Expertise aus verschiedenen Bereichen

Frank Albe, Präsident der PFH, ergänzte: „Bereits seit 2006 engagieren wir uns mit dem PFH Hansecampus Stade in der Region, da wir hier schon immer ein großes Innovationspotenzial gesehen haben.“ Das neue Projekt solle dies weiter vorantreiben. Nun könne die PFH nicht nur ihre Expertise in der CFK-Forschung, sondern auch im Kooperations- und Innovationsmanagement einbringen und die Region auf diese Weise „doppelt unterstützen“. Eine wichtige Rolle spiele dabei das Zentrum für Entrepreneurship der PFH, das Beratung zu Gründungs- und Kooperationsprojekten biete und das Projekt steuere. Start sei voraussichtlich am 1. Oktober 2018.
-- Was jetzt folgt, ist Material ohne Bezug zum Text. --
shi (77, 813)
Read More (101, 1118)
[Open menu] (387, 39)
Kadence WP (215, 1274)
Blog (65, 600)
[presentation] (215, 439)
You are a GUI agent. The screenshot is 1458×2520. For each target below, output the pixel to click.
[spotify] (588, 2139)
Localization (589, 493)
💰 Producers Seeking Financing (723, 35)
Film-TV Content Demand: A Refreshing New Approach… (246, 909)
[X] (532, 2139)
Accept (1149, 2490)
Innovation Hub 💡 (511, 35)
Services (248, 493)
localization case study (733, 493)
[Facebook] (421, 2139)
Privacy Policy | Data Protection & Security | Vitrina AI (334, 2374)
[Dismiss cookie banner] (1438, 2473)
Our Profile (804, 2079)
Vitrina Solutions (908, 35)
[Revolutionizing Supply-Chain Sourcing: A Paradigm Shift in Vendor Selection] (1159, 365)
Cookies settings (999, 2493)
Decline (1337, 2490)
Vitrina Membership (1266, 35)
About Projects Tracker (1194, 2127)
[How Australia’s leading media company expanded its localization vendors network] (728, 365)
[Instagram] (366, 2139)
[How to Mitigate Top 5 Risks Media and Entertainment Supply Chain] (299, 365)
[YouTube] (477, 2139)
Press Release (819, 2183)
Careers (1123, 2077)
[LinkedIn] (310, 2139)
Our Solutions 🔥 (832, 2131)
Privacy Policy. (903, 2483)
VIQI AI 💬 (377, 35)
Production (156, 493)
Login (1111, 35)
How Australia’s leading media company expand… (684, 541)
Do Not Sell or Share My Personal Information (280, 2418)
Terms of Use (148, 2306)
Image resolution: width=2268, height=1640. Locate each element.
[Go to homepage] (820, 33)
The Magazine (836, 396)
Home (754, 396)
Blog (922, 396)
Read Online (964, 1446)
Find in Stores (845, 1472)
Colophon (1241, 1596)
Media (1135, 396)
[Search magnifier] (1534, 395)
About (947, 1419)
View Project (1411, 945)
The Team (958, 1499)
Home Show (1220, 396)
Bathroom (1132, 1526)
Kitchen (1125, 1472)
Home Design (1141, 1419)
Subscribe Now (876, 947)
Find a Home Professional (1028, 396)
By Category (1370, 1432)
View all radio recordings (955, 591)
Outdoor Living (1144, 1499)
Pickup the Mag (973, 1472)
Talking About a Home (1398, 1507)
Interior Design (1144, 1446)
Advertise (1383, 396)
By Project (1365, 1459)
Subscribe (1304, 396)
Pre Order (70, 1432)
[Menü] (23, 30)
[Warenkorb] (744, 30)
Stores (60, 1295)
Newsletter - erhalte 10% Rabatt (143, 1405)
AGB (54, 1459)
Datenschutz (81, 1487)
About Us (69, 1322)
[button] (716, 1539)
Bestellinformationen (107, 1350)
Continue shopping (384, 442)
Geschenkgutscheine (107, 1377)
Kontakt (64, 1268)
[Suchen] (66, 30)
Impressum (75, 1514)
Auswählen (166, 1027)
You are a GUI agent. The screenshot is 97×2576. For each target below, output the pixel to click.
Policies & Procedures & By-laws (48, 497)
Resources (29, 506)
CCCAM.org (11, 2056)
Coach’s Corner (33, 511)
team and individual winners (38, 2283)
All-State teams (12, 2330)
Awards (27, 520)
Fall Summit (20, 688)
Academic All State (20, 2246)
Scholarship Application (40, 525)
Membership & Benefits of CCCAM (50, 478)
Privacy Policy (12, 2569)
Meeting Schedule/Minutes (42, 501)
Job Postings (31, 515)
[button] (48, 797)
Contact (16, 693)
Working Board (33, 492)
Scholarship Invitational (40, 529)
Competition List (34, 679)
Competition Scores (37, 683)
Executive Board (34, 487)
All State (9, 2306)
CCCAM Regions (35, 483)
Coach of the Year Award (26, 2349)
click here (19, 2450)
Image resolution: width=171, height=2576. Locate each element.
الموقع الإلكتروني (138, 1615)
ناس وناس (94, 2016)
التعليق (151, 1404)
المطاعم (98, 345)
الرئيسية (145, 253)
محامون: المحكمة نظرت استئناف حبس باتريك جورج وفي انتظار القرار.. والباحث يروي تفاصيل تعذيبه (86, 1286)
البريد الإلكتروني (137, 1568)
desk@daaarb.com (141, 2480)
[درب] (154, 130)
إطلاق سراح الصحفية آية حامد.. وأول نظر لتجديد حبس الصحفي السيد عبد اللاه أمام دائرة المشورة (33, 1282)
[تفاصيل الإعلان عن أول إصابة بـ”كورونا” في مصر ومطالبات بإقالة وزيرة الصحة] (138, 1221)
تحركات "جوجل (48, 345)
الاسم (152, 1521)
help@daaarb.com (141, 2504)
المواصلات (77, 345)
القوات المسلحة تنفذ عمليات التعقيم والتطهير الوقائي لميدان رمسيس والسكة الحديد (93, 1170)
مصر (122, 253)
Regionale Kooperationsstelle

Das Elbe-Weser-Dreieck gilt als strukturschwache Übergangsregion. In Zukunft kann sie sich nach Ansicht der PFH nur dann erfolgreich entwickeln, wenn die dort ansässigen mittelständischen und Großunternehmen mit den vorhandenen Forschungseinrichtungen zusammenarbeiten. So verfüge beispielsweise die Automationsforschung über praxiserprobte Lösungen, die auch der Windenergiesektor benötige. Agritechnik-Hersteller hätten Erfahrungen in der Produktion von XXL-Bauteilen aus dem Bereich CFK gesammelt, von denen andere Branchen profitieren würden. Vor diesem Hintergrund soll das Projekt „PFH TranSition – Transfer und Innovation in der Übergangsregion (Elbe-Weser-Dreieck)“ eine gemeinsame regionale Kooperationsstelle schaffen. Diese werde am PFH Hansecampus Stade angesiedelt sein, von wo aus zwei Mitarbeiter die Kooperationspartner betreuen sollen. So sollen die Unternehmen etwa in gemeinsamen Workshops mögliche Kooperationspotenziale ermitteln oder neue Produkte und Dienstleistungen entwickeln, um aus eigener Kraft und nachhaltig die regionale Wirtschaftskraft zu steigern.